Looking at the data below, count the lines that contain the string "agent". Write only the total.

EXERCISE MATERIALS:
━━━━━━

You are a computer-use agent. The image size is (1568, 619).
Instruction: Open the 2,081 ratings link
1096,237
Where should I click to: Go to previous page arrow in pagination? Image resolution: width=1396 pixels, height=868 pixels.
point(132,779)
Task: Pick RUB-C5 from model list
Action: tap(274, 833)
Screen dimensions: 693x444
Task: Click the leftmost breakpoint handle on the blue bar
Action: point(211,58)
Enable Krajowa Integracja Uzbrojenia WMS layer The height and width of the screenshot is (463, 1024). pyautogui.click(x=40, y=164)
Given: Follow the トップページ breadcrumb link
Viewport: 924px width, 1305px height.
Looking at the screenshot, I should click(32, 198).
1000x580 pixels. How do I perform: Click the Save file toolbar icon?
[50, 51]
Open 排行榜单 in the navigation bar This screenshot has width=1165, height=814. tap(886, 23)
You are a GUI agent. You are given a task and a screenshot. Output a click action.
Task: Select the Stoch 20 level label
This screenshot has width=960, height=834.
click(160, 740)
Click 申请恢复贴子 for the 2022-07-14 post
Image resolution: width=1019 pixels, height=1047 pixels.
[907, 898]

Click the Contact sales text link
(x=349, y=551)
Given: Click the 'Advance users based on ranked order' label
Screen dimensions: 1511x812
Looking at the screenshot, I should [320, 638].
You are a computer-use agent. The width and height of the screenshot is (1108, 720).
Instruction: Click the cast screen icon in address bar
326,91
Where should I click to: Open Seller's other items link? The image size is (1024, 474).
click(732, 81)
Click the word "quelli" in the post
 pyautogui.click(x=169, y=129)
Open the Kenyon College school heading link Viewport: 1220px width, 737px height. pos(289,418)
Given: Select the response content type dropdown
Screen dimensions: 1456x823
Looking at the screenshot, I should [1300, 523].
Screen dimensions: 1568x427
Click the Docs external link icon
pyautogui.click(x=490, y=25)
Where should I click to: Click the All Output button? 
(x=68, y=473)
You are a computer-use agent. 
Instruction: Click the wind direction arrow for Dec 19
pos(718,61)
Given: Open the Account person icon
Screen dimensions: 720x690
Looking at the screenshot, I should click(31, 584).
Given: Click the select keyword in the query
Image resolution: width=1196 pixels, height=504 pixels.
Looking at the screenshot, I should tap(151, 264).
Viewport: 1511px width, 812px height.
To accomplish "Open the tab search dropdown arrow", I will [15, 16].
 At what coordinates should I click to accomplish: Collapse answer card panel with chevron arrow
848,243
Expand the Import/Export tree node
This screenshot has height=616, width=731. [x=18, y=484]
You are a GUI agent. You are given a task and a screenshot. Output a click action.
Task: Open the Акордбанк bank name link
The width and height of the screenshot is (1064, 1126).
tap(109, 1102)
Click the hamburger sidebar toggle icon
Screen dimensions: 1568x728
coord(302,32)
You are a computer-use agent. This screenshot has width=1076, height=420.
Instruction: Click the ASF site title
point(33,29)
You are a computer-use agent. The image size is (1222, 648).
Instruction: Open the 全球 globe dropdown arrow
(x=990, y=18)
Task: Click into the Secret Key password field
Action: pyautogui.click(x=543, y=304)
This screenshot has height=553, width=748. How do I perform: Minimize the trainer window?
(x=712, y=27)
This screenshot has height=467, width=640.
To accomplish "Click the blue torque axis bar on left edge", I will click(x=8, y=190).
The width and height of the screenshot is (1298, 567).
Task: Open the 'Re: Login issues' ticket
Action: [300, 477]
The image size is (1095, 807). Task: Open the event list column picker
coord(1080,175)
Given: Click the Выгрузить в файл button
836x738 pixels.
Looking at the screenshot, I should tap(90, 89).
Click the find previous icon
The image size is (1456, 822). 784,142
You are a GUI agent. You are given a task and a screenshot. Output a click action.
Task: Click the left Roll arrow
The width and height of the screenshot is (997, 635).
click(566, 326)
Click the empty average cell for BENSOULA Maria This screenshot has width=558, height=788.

━━━━━━

RESULT OF THE TASK: 8